With true fibrosis, this hardened fibrinous tissue must be present. This means that the nutritional cascade effect is present and the patient is suffering from the resultant specific nutritional deficiency.

Inappropriate Diagnosis of Fibromyalgia

Because the medical community does not agree on an exact definition of fibromyalgia, many people are inappropriately diagnosed.

The following is from an article by the National Institute of Arthritis and Musculoskeletal and Skin Diseases:

“Research shows that people with fibromyalgia typically see many doctors before receiving the diagnosis. One reason for this may be that pain and fatigue, the main symptoms of fibromyalgia, overlap with many other conditions. Therefore, doctors often have to rule out other potential causes of these symptoms before making a diagnosis of fibromyalgia. Another reason is that there are currently no diagnostic laboratory tests for fibromyalgia; standard laboratory tests fail to reveal a physiologic reason for pain. Because there is no generally accepted, objective test for fibromyalgia, some doctors unfortunately may conclude a patient’s pain is not real, or they may tell the patient there is little they can do.

A doctor familiar with fibromyalgia, however, can make a diagnosis based on two criteria established by the American College of Rheumatology (ACR): a history of widespread pain lasting more than 3 months and the presence of tender points. Pain is considered to be widespread when it affects all four quadrants of the body; that is, you must have pain in both your right and left sides as well as above and below the waist to be diagnosed with fibromyalgia. The ACR also has designated 18 sites on the body as possible tender points. For a fibromyalgia diagnosis, a person must have 11 or more tender points. One of these pre-designated sites is considered a true tender point only if the person feels pain upon the application of 4 kilograms of pressure to the site. People who have fibromyalgia certainly may feel pain at other sites, too, but those 18 standard possible sites on the body are the criteria used for classification.”

Let us now briefly examine the fallacy of this statement and why such generalized assumptions do not work.

First of all, the statement of widespread pain that lasts for more than three months may be from other sources.

  • There may be structural difficulties that are strictly mechanical in nature and have nothing to do with the basic problem of fibrinous tissue. That is, after all, why it is called fibromyalgia. The structural problems or compressions, or rotations, or misalignments, or dislocations etc. most certainly can be the cause of pain that persists for more than three months.
  • Abdominal pain caused by colon problems can come and go over a period of three months.
  • Headaches can last months or even more.
  • Neuralgia can last as long, and so can certain nervous system deficiencies caused by a demylinization.
  • In other words, there a number of other bodily dysfunctions that can cause long-term or extended pain.
  • If a person is in extreme pain from fibrinous tissue and it is only on 10 or less sites, does that mean that they do not have fibromyalgia, but some other problem altogether? And if one day they manifest in the illusive 11th site, do they graduate into the ranks of those who are diagnosed with fibromyalgia?
  • If a person has a serious fall, or a bad car accident that causes considerable damage, do they have fibromyalgia?
  • The long-term effects of Lyme disease can cause fibromyalgia-like effects, and there are even books written upon this topic that lump it all together in one title along with chronic fatigue syndrome.

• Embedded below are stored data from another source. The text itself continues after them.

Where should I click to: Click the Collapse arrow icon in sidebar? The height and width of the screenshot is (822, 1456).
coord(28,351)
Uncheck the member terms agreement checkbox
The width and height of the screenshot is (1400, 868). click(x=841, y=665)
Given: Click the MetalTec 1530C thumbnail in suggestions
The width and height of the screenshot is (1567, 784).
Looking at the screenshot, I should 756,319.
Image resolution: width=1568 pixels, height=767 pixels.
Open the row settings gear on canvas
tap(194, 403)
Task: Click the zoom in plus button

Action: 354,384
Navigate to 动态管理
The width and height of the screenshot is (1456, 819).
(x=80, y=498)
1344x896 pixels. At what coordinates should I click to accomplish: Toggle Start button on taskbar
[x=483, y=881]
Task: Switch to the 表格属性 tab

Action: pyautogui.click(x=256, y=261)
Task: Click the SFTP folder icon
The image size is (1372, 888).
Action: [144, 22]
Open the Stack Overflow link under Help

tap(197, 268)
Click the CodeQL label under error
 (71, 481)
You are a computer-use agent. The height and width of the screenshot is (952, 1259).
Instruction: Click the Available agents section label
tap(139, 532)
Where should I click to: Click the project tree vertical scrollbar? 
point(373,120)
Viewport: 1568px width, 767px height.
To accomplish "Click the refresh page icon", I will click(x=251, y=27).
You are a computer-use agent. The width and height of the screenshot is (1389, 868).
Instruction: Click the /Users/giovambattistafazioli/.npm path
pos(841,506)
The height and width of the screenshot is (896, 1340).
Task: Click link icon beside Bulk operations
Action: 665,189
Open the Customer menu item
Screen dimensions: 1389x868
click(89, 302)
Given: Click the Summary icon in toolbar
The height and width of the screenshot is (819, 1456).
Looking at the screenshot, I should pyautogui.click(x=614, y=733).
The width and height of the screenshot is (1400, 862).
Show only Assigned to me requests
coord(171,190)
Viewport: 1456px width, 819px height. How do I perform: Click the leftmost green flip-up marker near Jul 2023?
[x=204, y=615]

The term fibromyalgia has been used to describe a vague set of symptoms that can be caused by any number of sources.

Patients who have been treated with Fibro-Ease all have the same signature fibrinous buildup in some area of the fascia. When this type of tissue is evident, then it presents itself as a method to accurately diagnosis what is really fibromyalgia.

It’s time for standardized testing to diagnose fibromyalgia. This has come about through developing Fibro-Ease, that has been successful with all patients that have truly hardened fibrinous tissue present.